Foi-lhes também explicado os diversos tipos de cabos utilizados nas atividades marítimas, tal como o de aço, de polietileno ou de sisal, e puderam ainda experimentar cerrar cabos grossos de polietileno com um fino cabo de nylon. No final o formador ensinou os jovens a fazerem um nó pinha, usado na ponta dos cabos para os lançar à doca para atracar o barco.
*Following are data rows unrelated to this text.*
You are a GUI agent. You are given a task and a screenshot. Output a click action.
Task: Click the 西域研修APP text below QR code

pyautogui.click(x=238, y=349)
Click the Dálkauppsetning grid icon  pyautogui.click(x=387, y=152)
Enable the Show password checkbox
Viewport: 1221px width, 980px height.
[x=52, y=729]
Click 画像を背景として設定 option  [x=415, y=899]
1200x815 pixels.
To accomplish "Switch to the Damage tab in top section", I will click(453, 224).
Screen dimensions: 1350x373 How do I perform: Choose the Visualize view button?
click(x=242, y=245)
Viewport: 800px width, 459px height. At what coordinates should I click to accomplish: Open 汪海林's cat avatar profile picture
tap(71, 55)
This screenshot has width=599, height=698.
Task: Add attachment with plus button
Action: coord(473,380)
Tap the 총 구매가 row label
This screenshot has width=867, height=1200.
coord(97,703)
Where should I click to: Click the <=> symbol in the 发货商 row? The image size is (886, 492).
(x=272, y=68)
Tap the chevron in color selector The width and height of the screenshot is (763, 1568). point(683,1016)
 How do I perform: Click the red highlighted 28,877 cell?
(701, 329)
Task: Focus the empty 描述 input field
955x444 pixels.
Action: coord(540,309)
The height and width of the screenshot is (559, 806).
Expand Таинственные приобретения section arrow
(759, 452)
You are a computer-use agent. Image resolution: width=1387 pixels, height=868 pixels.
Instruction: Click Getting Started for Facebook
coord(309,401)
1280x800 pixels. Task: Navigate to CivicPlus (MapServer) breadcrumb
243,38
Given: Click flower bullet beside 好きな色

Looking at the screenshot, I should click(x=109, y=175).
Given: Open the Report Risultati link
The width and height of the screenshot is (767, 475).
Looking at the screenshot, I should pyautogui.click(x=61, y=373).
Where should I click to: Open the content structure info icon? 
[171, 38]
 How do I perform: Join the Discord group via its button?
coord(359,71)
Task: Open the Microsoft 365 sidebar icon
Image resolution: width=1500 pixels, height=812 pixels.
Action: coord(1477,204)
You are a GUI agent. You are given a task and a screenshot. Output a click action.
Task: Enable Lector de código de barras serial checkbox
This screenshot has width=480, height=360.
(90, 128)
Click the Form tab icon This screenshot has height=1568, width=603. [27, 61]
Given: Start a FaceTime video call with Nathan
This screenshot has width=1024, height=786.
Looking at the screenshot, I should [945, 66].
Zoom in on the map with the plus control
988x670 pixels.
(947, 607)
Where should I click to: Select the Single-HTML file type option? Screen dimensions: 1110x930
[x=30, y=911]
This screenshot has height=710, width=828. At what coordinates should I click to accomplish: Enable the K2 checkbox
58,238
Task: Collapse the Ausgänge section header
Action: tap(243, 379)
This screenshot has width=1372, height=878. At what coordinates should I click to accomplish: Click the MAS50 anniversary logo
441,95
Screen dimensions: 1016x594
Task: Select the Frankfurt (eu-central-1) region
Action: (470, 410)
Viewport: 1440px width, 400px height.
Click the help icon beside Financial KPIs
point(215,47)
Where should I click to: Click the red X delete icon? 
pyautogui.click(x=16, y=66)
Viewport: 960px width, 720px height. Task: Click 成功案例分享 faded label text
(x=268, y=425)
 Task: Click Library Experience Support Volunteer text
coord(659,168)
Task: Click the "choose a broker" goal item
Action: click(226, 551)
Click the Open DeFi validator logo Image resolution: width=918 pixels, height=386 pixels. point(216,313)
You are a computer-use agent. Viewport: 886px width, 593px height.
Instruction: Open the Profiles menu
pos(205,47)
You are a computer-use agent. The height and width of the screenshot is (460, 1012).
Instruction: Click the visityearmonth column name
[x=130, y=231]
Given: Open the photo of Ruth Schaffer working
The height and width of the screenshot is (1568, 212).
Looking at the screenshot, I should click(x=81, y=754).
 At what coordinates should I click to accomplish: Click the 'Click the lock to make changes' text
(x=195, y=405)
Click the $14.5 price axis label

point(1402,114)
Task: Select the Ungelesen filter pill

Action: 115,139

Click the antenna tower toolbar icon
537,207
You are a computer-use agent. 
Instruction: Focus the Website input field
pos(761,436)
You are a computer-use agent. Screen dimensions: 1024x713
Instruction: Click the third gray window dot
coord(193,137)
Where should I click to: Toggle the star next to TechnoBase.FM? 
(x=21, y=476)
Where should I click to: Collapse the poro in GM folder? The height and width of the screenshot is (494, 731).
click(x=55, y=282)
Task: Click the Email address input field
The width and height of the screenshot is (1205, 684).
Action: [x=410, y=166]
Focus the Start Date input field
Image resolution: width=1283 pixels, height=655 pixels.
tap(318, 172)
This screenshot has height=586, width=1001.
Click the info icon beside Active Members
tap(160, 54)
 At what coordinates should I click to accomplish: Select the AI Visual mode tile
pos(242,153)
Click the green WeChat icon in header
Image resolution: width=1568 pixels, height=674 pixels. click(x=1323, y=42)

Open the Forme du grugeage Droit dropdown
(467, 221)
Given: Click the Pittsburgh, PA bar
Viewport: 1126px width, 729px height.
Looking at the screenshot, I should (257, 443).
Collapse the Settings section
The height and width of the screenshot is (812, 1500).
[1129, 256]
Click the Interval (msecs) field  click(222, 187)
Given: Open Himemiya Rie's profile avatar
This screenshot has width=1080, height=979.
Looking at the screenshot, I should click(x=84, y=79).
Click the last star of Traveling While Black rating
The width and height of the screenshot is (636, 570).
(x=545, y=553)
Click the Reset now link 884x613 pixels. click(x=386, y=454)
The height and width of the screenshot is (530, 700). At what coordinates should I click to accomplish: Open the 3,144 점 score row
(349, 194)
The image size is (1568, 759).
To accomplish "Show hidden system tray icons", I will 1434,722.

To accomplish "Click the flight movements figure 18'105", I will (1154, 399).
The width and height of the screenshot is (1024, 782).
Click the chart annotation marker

A noite foi dedicada a conhecer alguns dos jovens investigadores da ESTM, o seu percurso e os projetos que têm desenvolvido nomeadamente no CETEMARES. O Luís Alves é licenciado em biotecnologia e tirou o mestrado na ESTM. De momento está a desenvolver o projeto Badass Shark de estudo de tubarões, nomeadamente teste de poluentes através do uso de biomarcadores em partes de órgãos de tintureiras. Bióloga e ecotoxicologista, Carla Silva tirou a licenciatura em Biologia mas especializou-se, em mestrado, em ecotoxicologia, a sua paixão. Como investigadora do MARE - Centro de Ciências do Mar e do Ambiente tem desenvolvido vários estudos de contaminação utilizando algas. O João Chambel desde os 10 anos que sonha em criar peixes ornamentais. Começou com aquários na garagem dos pais onde criava peixes que trocava nas lojas de animais por comida e outros elementos para os seus aquários, depois de uma licenciatura em Biologia Marinha e Biotecnologia na ESTM enveredou pelo ramo das pescas e aquacultura. Mas o bichinho dos peixes ornamentais permaneceu e depois de alguns projetos de estudo de patologias nos peixes ornamentais surgiu a Aqua S Pro, uma startup do IPLeiria de produção de peixes ornamentais. Para além dos peixes também esteve envolvido em projetos envolvendo medusas com fins ornamentais, nomeadamente os aquários Auritaqua. Catarina Correia é licenciada pela ESTM em Biologia Marinha e Biotecnologia e tirou mestrado em Biotecnologia dos Recursos Marinhos. Acabou por ganhar um interesse particular por microalgas e é à volta delas que tem trabalhado como investigadora do MARE. Atualmente desenvolve estudos sobre a manutenção de microalgas sob tensão, a otimização do crescimento de microalgas e a sua utilização na produção de biomassa. Também licenciado em Biologia Marinha e Biotecnologia e com mestrado em Biotecnologia dos Recursos Marinhos, André Horta é um inovador de produtos alimentares. Como investigador do MARE tem desenvolvido novos produtos alimentares com macroalgas tais como o pão de algas, o azeite enriquecido com algas ou o bacalhau com algas. Entre partilha de experiências, dúvidas e conselhos a noite foi passada em conversa. Amanhã os jovens vão-se fazer ao mar com destino para as Berlengas.